##### SUPPLIED INFORMATION #####

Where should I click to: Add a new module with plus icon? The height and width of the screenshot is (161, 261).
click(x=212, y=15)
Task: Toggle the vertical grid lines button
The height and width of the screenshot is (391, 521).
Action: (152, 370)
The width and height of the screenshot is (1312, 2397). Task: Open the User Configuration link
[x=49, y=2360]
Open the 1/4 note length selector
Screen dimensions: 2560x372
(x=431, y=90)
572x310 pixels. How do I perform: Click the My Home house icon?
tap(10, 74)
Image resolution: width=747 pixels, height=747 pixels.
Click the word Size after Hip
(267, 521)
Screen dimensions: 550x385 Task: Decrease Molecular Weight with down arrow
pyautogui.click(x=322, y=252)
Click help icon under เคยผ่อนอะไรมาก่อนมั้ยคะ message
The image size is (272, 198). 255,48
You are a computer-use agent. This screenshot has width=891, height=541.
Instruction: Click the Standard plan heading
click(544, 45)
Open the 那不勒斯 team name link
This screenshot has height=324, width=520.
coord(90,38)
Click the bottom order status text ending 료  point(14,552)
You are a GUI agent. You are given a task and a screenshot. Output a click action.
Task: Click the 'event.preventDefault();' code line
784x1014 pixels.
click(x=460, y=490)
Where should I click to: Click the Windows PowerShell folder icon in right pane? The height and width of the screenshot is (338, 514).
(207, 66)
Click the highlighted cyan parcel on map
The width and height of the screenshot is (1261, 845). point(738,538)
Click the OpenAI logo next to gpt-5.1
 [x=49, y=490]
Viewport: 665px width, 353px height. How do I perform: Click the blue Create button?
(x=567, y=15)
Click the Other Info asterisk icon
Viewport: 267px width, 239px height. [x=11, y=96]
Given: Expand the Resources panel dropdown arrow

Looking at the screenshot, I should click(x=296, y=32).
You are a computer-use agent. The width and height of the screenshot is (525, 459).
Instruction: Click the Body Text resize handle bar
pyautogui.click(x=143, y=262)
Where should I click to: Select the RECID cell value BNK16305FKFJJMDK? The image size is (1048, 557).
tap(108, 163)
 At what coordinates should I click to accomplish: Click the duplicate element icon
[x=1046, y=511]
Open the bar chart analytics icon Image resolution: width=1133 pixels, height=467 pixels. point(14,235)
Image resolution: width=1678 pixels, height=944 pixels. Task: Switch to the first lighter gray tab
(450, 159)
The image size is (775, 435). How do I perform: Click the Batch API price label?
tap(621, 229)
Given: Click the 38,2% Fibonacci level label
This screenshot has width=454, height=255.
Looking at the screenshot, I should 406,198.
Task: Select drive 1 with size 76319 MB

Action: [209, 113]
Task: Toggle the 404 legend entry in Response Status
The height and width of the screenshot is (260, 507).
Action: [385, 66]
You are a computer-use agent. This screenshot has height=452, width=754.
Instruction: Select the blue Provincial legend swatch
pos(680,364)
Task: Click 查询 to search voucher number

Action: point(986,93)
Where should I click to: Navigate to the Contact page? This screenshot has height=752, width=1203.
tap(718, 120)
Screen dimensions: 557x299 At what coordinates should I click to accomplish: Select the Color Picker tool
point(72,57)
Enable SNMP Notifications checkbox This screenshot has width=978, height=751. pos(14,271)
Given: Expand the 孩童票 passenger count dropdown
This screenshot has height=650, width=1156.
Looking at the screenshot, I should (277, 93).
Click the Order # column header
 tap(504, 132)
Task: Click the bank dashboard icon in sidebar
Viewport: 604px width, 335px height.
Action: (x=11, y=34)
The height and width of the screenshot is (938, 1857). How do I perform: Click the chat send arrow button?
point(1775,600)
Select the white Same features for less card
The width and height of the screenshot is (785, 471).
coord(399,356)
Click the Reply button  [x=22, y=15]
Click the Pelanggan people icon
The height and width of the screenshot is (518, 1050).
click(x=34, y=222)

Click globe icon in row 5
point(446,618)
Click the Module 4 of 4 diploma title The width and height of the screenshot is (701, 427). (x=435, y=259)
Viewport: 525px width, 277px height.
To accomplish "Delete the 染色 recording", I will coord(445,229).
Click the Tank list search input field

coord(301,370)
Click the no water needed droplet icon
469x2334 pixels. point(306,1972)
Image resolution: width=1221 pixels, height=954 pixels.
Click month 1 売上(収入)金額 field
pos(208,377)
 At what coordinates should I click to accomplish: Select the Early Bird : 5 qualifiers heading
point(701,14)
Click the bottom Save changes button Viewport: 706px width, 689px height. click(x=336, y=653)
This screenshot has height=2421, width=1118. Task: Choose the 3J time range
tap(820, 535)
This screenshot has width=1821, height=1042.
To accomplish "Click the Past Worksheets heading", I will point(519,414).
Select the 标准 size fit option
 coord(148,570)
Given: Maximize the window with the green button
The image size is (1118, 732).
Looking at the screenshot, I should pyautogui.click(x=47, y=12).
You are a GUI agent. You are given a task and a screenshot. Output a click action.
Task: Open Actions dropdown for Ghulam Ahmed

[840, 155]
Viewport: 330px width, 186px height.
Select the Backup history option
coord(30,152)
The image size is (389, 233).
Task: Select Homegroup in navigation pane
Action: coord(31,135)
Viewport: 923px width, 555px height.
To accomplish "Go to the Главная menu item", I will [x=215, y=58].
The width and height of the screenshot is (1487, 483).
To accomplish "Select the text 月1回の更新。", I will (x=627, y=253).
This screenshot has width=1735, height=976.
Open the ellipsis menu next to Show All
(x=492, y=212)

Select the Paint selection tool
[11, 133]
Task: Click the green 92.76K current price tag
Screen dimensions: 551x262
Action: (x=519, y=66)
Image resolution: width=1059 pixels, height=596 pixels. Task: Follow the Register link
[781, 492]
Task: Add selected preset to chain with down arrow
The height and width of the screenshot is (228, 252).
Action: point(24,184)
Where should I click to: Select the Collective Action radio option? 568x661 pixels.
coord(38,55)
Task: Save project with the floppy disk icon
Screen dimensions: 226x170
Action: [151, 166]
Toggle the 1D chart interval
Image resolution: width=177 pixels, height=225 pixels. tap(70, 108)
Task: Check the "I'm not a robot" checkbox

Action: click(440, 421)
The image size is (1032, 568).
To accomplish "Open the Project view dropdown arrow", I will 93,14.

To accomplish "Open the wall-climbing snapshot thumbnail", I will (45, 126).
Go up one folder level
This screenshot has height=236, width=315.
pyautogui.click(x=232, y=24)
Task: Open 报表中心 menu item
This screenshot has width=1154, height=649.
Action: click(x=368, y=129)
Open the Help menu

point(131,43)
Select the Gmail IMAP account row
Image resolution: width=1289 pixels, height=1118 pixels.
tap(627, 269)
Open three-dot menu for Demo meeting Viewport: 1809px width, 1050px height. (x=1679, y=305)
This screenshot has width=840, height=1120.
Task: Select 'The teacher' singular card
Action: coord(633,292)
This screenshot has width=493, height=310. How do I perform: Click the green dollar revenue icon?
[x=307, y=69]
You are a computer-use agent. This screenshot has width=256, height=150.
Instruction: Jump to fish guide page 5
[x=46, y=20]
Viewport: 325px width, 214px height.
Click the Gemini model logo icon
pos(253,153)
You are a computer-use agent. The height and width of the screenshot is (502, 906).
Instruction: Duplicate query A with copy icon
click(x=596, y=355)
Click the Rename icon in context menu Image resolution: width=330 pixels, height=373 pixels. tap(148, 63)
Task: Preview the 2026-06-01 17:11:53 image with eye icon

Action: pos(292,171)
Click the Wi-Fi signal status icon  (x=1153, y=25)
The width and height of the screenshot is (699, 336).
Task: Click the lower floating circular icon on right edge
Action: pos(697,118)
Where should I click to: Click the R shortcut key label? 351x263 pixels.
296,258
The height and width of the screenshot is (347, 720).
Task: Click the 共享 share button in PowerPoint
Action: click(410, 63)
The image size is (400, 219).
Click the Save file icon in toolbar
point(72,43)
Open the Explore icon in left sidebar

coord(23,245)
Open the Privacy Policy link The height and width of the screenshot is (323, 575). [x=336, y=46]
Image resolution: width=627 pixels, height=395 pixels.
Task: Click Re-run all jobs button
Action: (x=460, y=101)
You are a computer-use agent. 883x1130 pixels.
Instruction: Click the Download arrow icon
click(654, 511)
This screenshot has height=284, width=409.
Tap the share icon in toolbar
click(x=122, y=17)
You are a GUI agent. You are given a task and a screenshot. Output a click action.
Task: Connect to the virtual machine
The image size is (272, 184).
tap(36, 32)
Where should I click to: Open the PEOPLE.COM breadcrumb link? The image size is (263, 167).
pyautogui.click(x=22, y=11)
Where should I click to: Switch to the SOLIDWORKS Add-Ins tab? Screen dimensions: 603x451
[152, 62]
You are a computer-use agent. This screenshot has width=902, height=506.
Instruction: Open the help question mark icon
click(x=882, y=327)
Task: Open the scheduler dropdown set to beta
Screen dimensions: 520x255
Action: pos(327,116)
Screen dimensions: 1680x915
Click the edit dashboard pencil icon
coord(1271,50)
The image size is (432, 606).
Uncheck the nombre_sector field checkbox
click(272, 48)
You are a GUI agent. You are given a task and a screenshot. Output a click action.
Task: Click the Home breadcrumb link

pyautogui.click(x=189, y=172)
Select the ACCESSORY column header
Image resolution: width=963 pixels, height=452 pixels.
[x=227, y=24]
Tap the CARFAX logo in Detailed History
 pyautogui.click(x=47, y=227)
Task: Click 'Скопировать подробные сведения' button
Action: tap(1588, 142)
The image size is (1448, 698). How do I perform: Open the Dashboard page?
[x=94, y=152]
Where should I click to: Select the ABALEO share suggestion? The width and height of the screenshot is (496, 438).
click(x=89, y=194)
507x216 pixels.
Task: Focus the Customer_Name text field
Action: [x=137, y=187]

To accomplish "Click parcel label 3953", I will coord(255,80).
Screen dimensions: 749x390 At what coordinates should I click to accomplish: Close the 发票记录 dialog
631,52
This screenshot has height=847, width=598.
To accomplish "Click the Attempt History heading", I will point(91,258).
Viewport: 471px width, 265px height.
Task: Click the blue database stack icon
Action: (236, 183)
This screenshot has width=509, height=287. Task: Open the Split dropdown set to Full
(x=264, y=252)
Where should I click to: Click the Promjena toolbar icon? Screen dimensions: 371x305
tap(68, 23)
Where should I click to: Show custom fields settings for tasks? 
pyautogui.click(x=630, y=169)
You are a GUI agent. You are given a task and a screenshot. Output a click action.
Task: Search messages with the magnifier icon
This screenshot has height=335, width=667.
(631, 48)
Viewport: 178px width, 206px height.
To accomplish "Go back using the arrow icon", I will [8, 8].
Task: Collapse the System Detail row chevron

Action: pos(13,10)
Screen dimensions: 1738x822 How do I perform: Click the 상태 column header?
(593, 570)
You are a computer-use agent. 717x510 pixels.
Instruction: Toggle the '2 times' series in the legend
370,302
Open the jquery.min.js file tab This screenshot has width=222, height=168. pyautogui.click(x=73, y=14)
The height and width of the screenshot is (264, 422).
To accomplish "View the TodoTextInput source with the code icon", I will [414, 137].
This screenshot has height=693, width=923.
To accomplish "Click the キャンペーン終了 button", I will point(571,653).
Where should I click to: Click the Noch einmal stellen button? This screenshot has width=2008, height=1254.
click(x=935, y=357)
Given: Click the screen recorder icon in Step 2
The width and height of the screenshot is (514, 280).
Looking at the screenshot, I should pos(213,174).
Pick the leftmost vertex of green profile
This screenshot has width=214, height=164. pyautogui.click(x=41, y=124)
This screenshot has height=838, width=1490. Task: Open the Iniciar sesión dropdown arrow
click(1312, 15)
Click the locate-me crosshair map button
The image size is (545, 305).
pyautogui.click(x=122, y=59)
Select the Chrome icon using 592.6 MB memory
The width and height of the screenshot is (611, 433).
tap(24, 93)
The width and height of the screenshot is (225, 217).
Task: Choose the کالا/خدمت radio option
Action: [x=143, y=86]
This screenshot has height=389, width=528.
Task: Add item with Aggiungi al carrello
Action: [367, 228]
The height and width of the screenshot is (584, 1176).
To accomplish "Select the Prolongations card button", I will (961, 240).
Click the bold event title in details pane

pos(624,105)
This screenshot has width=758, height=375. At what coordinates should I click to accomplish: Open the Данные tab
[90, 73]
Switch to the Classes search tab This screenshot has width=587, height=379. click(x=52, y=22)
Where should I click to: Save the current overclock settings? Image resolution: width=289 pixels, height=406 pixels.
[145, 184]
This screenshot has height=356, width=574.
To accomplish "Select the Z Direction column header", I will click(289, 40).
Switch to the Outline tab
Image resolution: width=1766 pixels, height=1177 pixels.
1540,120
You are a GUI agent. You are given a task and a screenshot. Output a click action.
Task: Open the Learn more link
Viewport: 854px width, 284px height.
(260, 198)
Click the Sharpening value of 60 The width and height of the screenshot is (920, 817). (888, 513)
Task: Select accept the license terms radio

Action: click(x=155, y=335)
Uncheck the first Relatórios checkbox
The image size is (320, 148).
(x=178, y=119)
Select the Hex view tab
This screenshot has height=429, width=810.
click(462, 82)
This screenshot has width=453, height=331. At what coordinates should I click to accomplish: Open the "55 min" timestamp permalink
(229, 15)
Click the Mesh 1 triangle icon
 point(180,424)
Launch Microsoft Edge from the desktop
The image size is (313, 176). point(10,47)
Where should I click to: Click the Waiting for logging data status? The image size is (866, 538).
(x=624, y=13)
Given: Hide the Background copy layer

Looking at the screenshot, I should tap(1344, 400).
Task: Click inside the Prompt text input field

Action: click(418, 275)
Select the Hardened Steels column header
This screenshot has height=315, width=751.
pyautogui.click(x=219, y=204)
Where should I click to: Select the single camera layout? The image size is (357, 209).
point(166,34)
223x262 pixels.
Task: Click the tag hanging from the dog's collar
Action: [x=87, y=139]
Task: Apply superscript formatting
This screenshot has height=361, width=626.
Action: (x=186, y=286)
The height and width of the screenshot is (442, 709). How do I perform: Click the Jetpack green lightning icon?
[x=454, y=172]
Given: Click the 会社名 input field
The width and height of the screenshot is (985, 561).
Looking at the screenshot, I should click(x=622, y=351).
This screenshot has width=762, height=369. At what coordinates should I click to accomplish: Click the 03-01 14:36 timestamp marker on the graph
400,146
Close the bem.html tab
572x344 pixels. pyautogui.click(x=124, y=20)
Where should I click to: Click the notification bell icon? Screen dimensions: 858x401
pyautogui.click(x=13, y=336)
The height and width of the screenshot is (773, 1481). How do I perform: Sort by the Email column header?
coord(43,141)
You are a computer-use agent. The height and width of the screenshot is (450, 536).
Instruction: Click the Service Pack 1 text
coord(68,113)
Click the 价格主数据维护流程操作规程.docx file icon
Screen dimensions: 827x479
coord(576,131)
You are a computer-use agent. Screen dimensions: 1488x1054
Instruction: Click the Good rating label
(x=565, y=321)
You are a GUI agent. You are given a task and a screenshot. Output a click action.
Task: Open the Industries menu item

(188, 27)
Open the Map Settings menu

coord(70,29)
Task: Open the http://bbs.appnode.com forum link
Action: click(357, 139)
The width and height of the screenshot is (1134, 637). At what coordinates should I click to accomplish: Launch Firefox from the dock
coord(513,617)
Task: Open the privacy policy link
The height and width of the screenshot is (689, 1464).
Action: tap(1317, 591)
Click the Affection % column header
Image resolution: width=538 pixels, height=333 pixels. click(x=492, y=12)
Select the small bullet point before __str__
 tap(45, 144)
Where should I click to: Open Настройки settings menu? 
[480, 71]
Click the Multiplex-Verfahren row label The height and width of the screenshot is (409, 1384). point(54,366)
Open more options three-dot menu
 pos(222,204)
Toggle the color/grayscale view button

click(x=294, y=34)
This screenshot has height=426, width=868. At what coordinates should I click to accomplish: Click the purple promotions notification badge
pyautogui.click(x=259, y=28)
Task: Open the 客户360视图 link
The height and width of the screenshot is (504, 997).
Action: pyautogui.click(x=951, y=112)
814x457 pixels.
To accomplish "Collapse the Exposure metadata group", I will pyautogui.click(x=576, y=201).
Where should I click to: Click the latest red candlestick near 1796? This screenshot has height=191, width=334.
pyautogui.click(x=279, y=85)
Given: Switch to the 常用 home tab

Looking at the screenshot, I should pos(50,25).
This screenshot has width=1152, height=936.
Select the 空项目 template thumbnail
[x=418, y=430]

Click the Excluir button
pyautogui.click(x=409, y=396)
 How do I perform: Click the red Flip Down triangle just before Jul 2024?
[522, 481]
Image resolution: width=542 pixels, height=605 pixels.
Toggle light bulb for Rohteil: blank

#####

Turn the stretch of entries from the very beginning through the line containing "Action: (152, 370)" into a numbered list, with any blank lines left out.

SOLUTION TO THIS EXERCISE >>
1. Where should I click to: Add a new module with plus icon? The height and width of the screenshot is (161, 261).
2. click(x=212, y=15)
3. Task: Toggle the vertical grid lines button
4. The height and width of the screenshot is (391, 521).
5. Action: (152, 370)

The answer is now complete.